01signal.com

Metastability and the basics of crossing clock domains

This page is the second of three in a series on clock domains.

Scope

As already mentioned in the previous page, if a path crosses clock domains of related clocks, no special treatment is required by the logic. The design tools, on the other hand, must be made to ensure that the synchronous element at the destination samples the data signal with legal setup and hold times. Or simply put, to apply timing constraints. So this case is handled as if there was no clock domain crossing at all, in the sense that the path is timed.

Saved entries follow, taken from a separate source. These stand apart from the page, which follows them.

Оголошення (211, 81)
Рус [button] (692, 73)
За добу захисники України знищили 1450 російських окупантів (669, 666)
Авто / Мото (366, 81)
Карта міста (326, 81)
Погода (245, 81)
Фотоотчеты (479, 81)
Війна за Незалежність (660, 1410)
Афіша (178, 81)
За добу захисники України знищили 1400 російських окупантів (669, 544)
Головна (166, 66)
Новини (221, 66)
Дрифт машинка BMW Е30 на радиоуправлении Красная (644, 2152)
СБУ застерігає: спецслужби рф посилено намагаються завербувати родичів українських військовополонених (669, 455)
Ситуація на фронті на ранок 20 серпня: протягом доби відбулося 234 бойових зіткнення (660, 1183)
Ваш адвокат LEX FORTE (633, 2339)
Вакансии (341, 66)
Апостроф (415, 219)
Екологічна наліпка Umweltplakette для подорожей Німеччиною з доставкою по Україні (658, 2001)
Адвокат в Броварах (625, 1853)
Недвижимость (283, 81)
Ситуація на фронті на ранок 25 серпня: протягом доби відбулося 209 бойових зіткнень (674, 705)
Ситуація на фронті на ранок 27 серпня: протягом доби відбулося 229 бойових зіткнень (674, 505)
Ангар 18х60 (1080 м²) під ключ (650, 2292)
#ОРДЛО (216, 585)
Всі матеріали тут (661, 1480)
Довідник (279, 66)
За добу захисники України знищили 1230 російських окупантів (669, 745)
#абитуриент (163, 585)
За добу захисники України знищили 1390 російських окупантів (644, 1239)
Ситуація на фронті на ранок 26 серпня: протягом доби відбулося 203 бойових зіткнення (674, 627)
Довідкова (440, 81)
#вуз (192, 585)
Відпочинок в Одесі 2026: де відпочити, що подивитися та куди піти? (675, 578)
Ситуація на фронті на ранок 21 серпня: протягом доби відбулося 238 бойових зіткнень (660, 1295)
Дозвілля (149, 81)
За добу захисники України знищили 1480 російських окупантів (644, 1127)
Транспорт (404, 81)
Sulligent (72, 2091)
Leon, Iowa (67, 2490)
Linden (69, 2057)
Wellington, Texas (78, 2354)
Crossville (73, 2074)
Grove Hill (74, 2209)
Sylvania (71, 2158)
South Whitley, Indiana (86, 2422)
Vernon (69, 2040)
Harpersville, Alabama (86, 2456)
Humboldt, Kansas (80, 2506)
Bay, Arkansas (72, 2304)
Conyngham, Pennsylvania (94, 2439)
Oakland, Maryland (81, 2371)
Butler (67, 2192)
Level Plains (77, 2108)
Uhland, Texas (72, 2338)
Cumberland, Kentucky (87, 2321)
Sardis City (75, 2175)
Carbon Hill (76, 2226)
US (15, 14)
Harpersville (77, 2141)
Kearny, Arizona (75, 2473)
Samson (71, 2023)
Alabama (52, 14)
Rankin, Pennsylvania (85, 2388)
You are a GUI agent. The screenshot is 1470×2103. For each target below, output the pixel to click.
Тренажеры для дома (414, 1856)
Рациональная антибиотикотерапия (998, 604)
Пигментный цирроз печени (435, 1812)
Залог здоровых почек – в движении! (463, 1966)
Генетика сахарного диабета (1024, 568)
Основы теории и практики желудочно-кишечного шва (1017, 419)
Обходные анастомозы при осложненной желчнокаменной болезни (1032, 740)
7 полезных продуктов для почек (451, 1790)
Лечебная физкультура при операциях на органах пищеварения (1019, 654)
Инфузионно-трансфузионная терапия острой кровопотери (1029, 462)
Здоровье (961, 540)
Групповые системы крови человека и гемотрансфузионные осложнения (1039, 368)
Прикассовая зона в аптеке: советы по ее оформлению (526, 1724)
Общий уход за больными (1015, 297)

However if the clocks are unrelated, there must be a resynchronization mechanism implemented in logic: Some piece of Verilog code must be dedicated to solve this issue. This page goes through the basics of this mechanism.

Use a FIFO if you can

I thought it would be just fair to begin with how to avoid this headache altogether, in favor of those who have the possibility to escape. Namely:

Dual-clock FIFOs, which are generated by the FPGA vendor's tools, are definitely the safest way to cross clock domains. This is the most common solution, and the fact that it's so widely used, is by itself a reason to trust it.

In particular, if you're new with FPGAs, there's a good reason to prefer a FIFO, even if you'll need to bend your own design a bit for that purpose. Using a FIFO might consume slightly more resources than hand-written logic. Note however that a block RAM is usually not required if the FIFO's depth is shallow. So the difference isn't necessarily worth the risk of messing up.

Often the FIFO is the natural solution for crossing clock domains, in particular when there's a stream of data going from one functional unit to another. But even when it's not all that natural, it's often possible to reorganize the logic somewhat to make it fit. For example, if logic in one clock domain needs to notify logic in another clock domain about some event, this can be done by encoding a message word and push it into a shallow FIFO. A solution of this sort isn't only less bug-prone, but it's also likely to result in a more organized and readable design.

How to connect and use FIFOs is discussed extensively in this series of pages.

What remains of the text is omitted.